Всю ночь ехали с минимальной скоростью, подолгу стояли из-за пробок, аварий и неисправностей самого шоссе. Лежать в носилках стало невыносимо, и я перебрался на пол, в общую кучу. У стены, ближайшей к кабине, сидела и дремала Машенька Петрова, телефонистка с центрального коммутатора, хорошенькая и полная деваха. Она пристроила мою голову к себе на колени, мягкие и теплые. И я стал дремать, прислушиваясь к тому, что происходит снаружи, и думая о прошедшем и будущем. Так прошла ночь, и наступило утро.
В середине дня – очередная остановка. Несколько раз вдоль колонны прошли Коваленко, Герасимов, инженеры и техники Карпушин, Богданов, Гвоздев. Издали доносится спокойно-уверенный голос командира полка. За стеной фургона смех и шутки солдат. И вдруг в эту мирную тишину врезается отчетливо нарастающий свист авиационной бомбы. Разговоры и смех смолкают, сердце сжимается, перехватывает дыхание. Но взрыва нет! Вместо взрыва бомбы – мощный взрыв дружного хохота.
Катя Видонова выглядывает в дверь и тоже смеется.
– Борька Израилов балагурит, – говорит она и машет кому-то рукой.
Да, это он бежал вдоль машин, неподражаемо имитируя свист падающей авиационной бомбы, приводя людей в замешательство им же самим на потеху. Как я выяснил, паясничать, изображать клоунады – любимое занятие Бориса в свободные от солдатской службы часы. Мне рассказали, что в машине своего взвода управления Борька возит полный клоунский костюм: цветной балахон, огромные башмаки и огненно-рыжий парик. И все это изготовлено его собственными руками. И как только представляется возможность, Борька извлекает свой наряд, гримируется при помощи угля и губной помады и потешает солдат прибаутками, анекдотами и экспромтами на злободневные темы. И делает это он не по приказу сверху, не по инструкции Куриленко или Князева, но по собственной инициативе, на свой страх и риск. Именно за это его любят и уважают в полку.

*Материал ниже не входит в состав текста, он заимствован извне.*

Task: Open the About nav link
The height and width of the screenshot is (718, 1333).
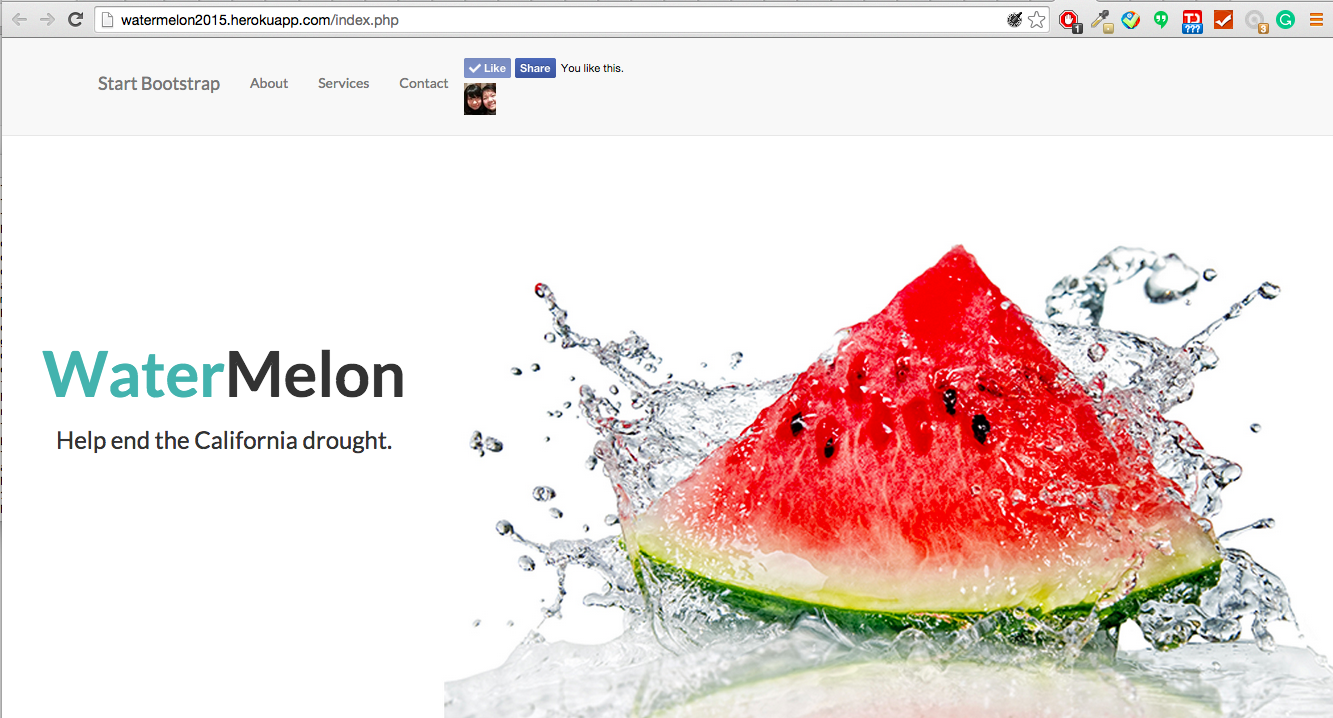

Вот на крутом подъеме забуксовал газик. Резина на скатах стертая, даже следов протектора не видно. Колеса скользят отполированными поверхностями шин по наезженной глине. По двадцать человек наваливаются солдаты на машину, толкая ее своими плечами и криками и выволакивая в гору. Там – тягач с бээмовской гаубицей зацепил чью-то полуторку… И несколько человек, сбившись в кучу, орут до хрипоты, матерят друг друга, пока другие молча устраняют повреждение и растаскивают технику.
Во время длительных стоянок я разглядываю местность в бинокль.
И куда ни проникает взгляд, всюду лишь развалины сожженных дотла деревень, обозначенные черными остовами печных труб. По пепелищам бродят люди – женщины, дети, старики. Видны крыши землянок и струйки сизого дыма, поднимающегося столбиками вверх.
– Люди пять суток оставались без пищи, товарищ капитан Островский. – Губы у командира полка сжались с такой силой, что превратились в нитку, на скулах заходили желваки. Заложив руки за спину, он прошел вдоль колонны автомашин, отдавая распоряжения относительно размещения подразделений на постой.